Monday is payday for Chrysler, GM

December 28, 2008 The U.S. Treasury is expected to transfer $9.3 billion to General Motors and $4 billion to Chrysler, but Mark Zandi, chief economist with Moody's Economy.com, predicts that over the next few years taxpayers will pay a total of $75-$125 billion to keep the Big Three out of bankruptcy.

"The bailout will likely cost $100 billion or more before we're through," University of Maryland economist Peter Morici told ABC News, adding that much of that money, technically loans, might never be paid back.

The automakers are stalled in launching the restructuring the Bush administration wants. G.M. has put off negotiations with creditors until Jan. 5. And the United Auto Workers Union doesn't want to go along with the wage and benefit cuts the bailout agreement calls for, in hopes that the Obama administration will drop a target in the bailout that calls for the Big Three to make wages competitive with transplanted Japanese carmakers operating in southern states. The initial installment of funds is not expected to carry GM past February.

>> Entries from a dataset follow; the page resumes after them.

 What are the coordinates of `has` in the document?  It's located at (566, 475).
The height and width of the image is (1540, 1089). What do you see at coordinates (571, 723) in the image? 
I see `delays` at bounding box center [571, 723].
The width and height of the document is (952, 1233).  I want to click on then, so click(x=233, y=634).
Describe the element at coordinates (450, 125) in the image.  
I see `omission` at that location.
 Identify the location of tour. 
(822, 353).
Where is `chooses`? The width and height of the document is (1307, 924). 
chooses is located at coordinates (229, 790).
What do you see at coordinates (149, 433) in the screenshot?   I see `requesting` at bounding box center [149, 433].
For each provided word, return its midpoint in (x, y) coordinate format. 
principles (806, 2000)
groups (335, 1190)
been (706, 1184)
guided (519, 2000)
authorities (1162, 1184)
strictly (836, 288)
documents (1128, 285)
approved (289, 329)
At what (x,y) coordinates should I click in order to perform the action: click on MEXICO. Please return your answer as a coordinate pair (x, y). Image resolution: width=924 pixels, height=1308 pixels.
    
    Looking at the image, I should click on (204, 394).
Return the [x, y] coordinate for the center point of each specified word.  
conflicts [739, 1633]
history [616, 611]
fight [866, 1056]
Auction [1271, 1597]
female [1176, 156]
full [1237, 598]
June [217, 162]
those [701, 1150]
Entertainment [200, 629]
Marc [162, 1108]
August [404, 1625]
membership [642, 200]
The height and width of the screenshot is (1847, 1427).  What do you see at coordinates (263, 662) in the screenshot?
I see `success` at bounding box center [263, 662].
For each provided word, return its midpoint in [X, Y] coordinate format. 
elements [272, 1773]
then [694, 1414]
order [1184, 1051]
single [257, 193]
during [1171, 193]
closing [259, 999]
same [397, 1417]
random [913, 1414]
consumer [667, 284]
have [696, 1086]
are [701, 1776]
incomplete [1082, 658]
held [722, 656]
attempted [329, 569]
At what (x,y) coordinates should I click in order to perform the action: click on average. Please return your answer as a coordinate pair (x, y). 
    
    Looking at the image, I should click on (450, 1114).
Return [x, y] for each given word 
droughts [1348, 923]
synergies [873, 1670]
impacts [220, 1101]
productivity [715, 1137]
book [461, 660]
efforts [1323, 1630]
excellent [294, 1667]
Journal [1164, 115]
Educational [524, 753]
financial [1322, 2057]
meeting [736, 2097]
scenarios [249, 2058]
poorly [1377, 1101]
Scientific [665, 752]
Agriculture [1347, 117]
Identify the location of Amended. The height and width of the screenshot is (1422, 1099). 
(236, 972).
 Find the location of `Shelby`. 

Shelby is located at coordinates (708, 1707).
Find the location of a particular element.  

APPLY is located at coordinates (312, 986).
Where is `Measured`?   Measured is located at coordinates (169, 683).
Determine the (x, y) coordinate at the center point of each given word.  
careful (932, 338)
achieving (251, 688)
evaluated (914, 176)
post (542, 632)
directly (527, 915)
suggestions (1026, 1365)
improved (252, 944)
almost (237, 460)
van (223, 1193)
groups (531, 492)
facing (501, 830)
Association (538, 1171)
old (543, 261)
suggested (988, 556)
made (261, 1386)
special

Analysts say it's not a question of whether they'll be back to ask for more money -- but when.

"Given the depressed state of the auto market, General Motors and Chrysler will certainly be back again for more aid," Morici said. "It's just a matter of time."

With more than a million jobs at stake, economists say Congress, the Bush administration and later the Obama administration will likely do what new car buyers do: complain about the price, and then pay it.

But first, Congress would have to overcome a bad case of bailout fatigue after the first half of the $700 billion financial industry rescue, as Sen. Sherrod Brown, D-Ohio, told ABC's "This Week With George Stephanopoulos" on Sunday.

"The money has not been accounted for. It made the auto situation much more difficult, because people -- it really poisoned the well for government involvement," Brown said.

Bailout fatigue or not, conditions are ripe for the automakers to garner more loans. President-elect Barack Obama, and a larger Democratic majority in Congress, were elected in no small part with the support of union workers, who will undoubtedly remind them after the new president enters the Oval Office Jan. 20.